The copy protection is not a Tivo issue, they are required to honor the copy protect byte if it is set by the network.

So, look at it as a network and provider issue. TiVo can't just choose to ignore the law and bypass it.

However, TiVo could do streaming which is totally legal since the show is not "copied" to a location.

Why TiVo has not yet implemented streaming is simply baffling. Apparently they spent all their money on lawyers and hookers instead of hiring more programmers.


----------



## Mike-Mike

i have no qualms about a company spending money on lawyers and hookers, I would click the thumbs up button on that


----------



## RichB

jmpage2 said:


> The copy protection is not a TiVo issue, they are required to honor the copy protect byte if it is set by the network.
> 
> So, look at it as a network and provider issue. TiVo can't just choose to ignore the law and bypass it.
> 
> However, TiVo could do streaming which is totally legal since the show is not "copied" to a location.
> 
> Why TiVo has not yet implemented streaming is simply baffling. Apparently they spent all their money on lawyers and hookers instead of hiring more programmers.


I am guessing the older units have problems with horse power.
I watched the TiVo add on my HD and the ad is very proud of the streaming capability. Too bad they can't stream to one another 

- Rich


----------



## stonewallers

I haven't even read all the review threads yet but just got my cablecard installed today and looking forward to playing around with the new tivo.

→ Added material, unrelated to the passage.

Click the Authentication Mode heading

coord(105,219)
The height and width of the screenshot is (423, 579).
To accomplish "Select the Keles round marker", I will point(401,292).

So far, it did seem a little slow. I wish I had time to optimize the menu settings (and get rid of the tivo beep), maybe tonight. A little worried that I already had to do a hard reboot, hopefully it was due to running without a cablecard.

My biggest complaint? Why on earth did they switch the chan vol buttons on the remote with the thumbs up-down buttons? It's a big pain after having tivos for years and pressing the same location on every remote I ever had. I'm not a big fan of the select button on the center of the direction pad instead of below, but this does make more sense so I'll get used to it.


----------



## b_scott

I agree. And I have used a Harmony instead for 3 years! But still, when using the new remote for a little bit it felt really wrong.


----------



## SoBayJake

stonewallers said:


> I haven't even read all the review threads yet but just got my cablecard installed today and looking forward to playing around with the new tivo.
> 
> So far, it did seem a little slow. I wish I had time to optimize the menu settings (and get rid of the tivo beep), maybe tonight. A little worried that I already had to do a hard reboot, hopefully it was due to running without a cablecard.
> 
> My biggest complaint? Why on earth did they switch the chan vol buttons on the remote with the thumbs up-down buttons? It's a big pain after having tivos for years and pressing the same location on every remote I ever had. I'm not a big fan of the select button on the center of the direction pad instead of below, but this does make more sense so I'll get used to it.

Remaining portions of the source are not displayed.